Secondly, the leeching and self-centered mindset of the Moscow political
elite stifles political democratization. Mr. Putin's move is popular
with the elite because it propitiates the basic interests of a power
elite that still harbors nostalgia for great- power imperialist status,
that identifies its own well-being with domination over all of Russia,
and through Russia over at least the former states of the Soviet Union.
To the power elite, the independence of Ukraine, or of Georgia, or of
Uzbekistan is an historic offense. To it, the resistance of the Chechens
to Russian domination is a "terrorist" crime. To it, autonomy for 20
million ethnically non-Russian citizens is a challenge to its own
privileges.

The turn toward statist centralism under Mr. Putin's KGB regime should
not be confused, however, with a return to some form of communist
totalitarianism. Today's Russian rulers realize that communism meant
stagnation and the elite knows that communism also would mean relative
deprivation for itself. State-capitalism, subject to central control, as
well as the advantages of wealth and travel abroad provide the best
formula for both self-gratification and nationalist aspirations.

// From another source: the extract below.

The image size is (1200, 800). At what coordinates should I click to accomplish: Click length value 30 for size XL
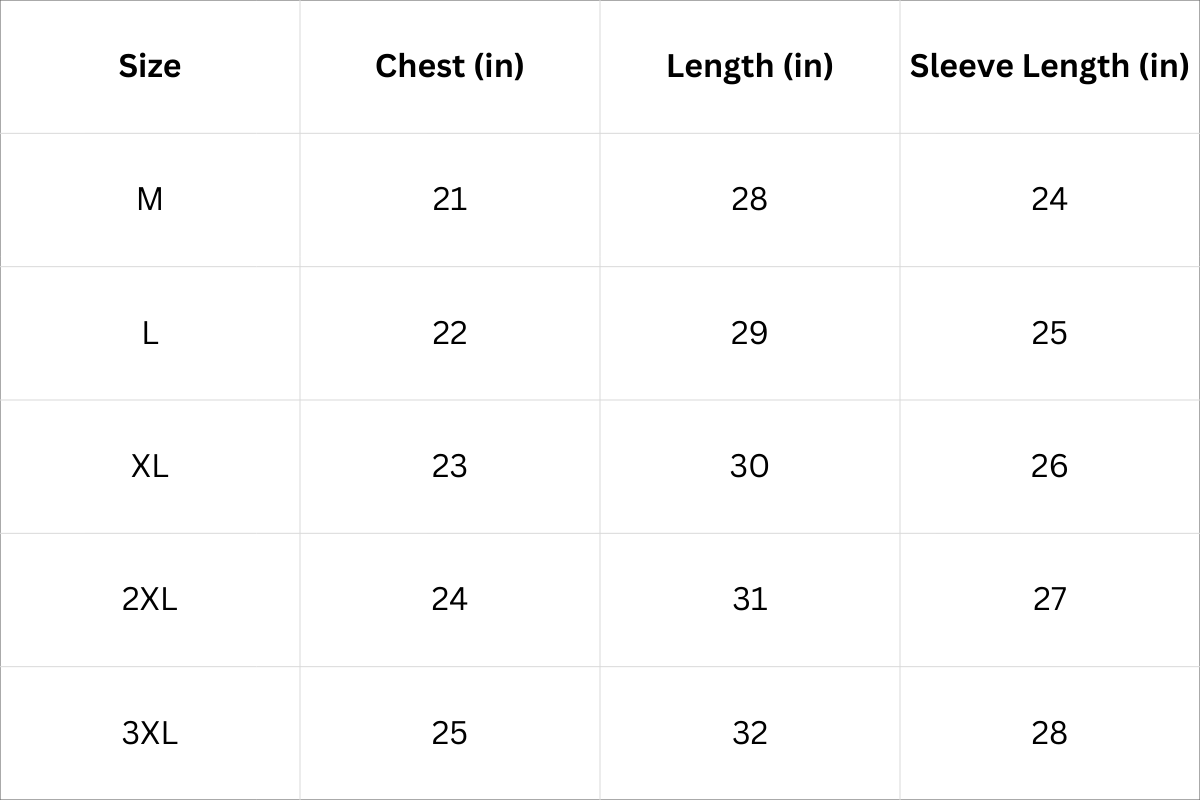point(750,466)

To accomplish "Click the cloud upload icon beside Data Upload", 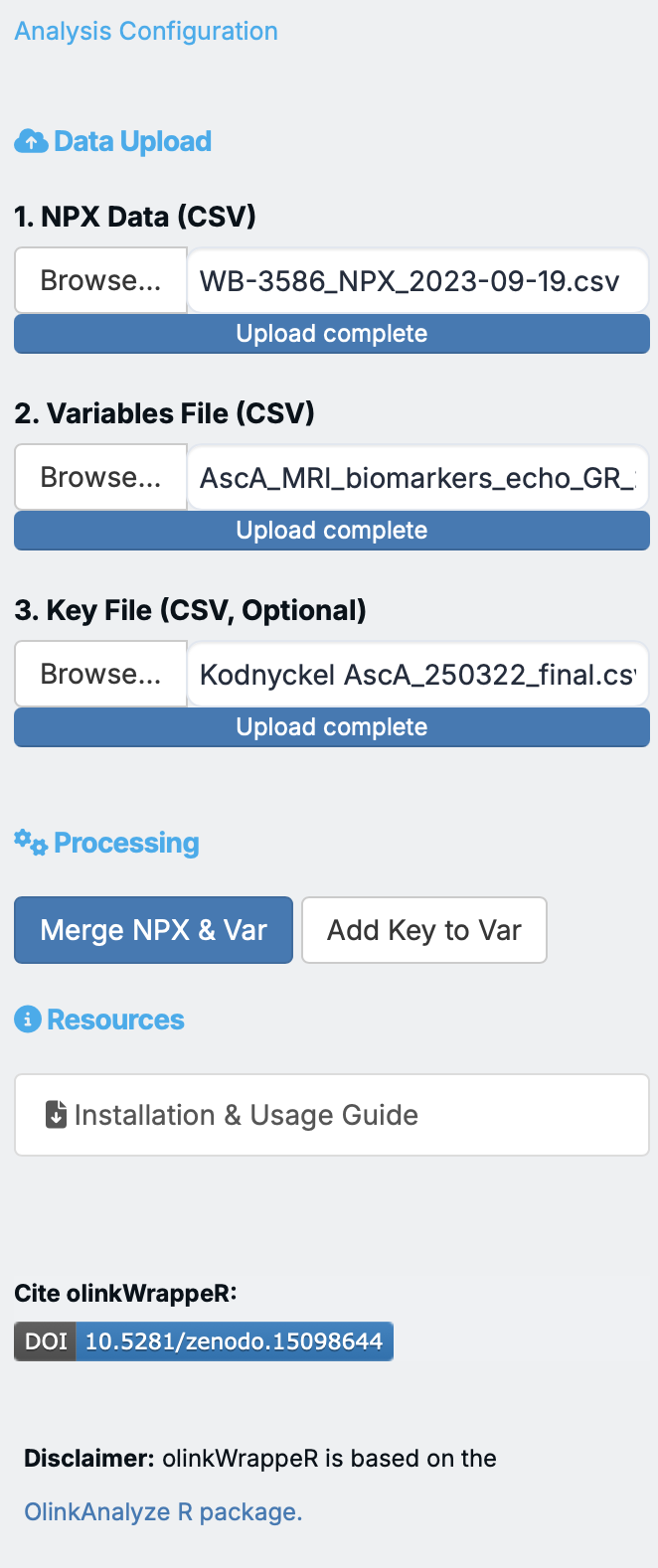I will click(x=31, y=142).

Mr. Putin's regime in many ways is similar to Mussolini's Fascism. Il
Duce made "the trains run on time." He centralized political power in
the name of chauvinism. He imposed political controls over the economy
without nationalizing it or destroying the economic oligarchs and their
mafias. The Fascist regime evoked national greatness, discipline, and
exalted myths of an allegedly glorious past. Similarly, Mr. Putin is
trying to blend the traditions of the Cheka (Lenin's Gestapo, where his
own grandfather started his career), with Stalin's wartime leadership,
with Russian Orthodoxy's claims to the status of the Third Rome, with
Slavophile dreams of a single large Slavic state ruled from the Kremlin.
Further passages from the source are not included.